Ma il problema non riguarda più solo il consumo. Negli ultimi tempi sono aumentati gli episodi di attacchi di pesci palla a bagnanti ignari, come è accaduto a Varkiza, nell’Attica. Una donna anziana è stata attaccata da un pesce palla, le cui mascelle sono estremamente taglienti. Dopo il trasferimento in ospedale è stato necessario applicarle dei punti di sutura.
Indicazioni dalla Croce Rossa
La Croce Rossa Ellenica, alla luce della presenza in costante aumento del pesce palla (Lagocephalus sceleratus) nei mari greci, informa i cittadini sui rischi che comporta questa specie e fornisce utili indicazioni di primo soccorso in caso di ferite da morso.
Il pesce palla contiene una potente neurotossina (tetrodotossina), che rende il suo consumo estremamente pericoloso. Poiché la distribuzione della tossina varia, nessuna parte del pesce è considerata sicura per l’alimentazione. Sebbene il morso del pesce palla non sia tossico, le sue mascelle particolarmente forti, simili a un becco, possono provocare gravi lesioni e forte emorragia.
Il Settore Sanità della Croce Rossa Ellenica raccomanda:
* Pulire immediatamente la ferita con abbondante acqua corrente pulita e sapone. Non utilizzare antisettici locali senza indicazione del medico.

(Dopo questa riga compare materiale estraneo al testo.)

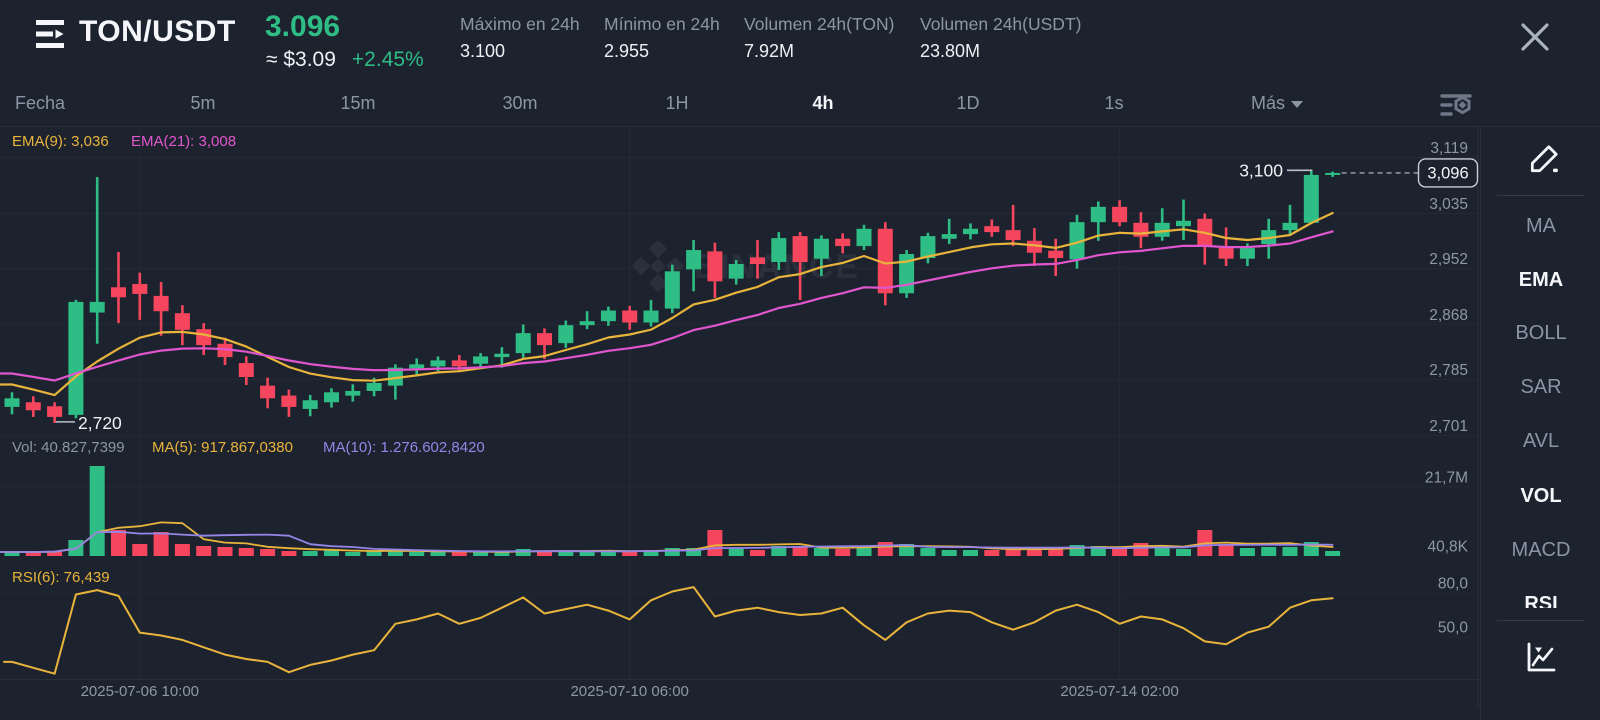 Image resolution: width=1600 pixels, height=720 pixels. Describe the element at coordinates (1454, 628) in the screenshot. I see `y-tick-label: 50,0` at that location.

* Applicare una pressione costante con garze pulite o un panno pulito. Se l’emorragia è intensa, mantenere una pressione continua sulla ferita, tenendo l’arto sollevato.
* Rivolgersi sempre a un medico: la ferita da morso richiederà cure specialistiche, siero antitetanico e forse anche punti di sutura se è profonda.
* Se l’episodio avviene in una zona isolata o l’emorragia è intensa, i cittadini devono chiamare immediatamente l’EKAB (166) o il Numero di emergenza europeo (112), fornendo le opportune misure di primo soccorso fino all’arrivo dei soccorritori specializzati.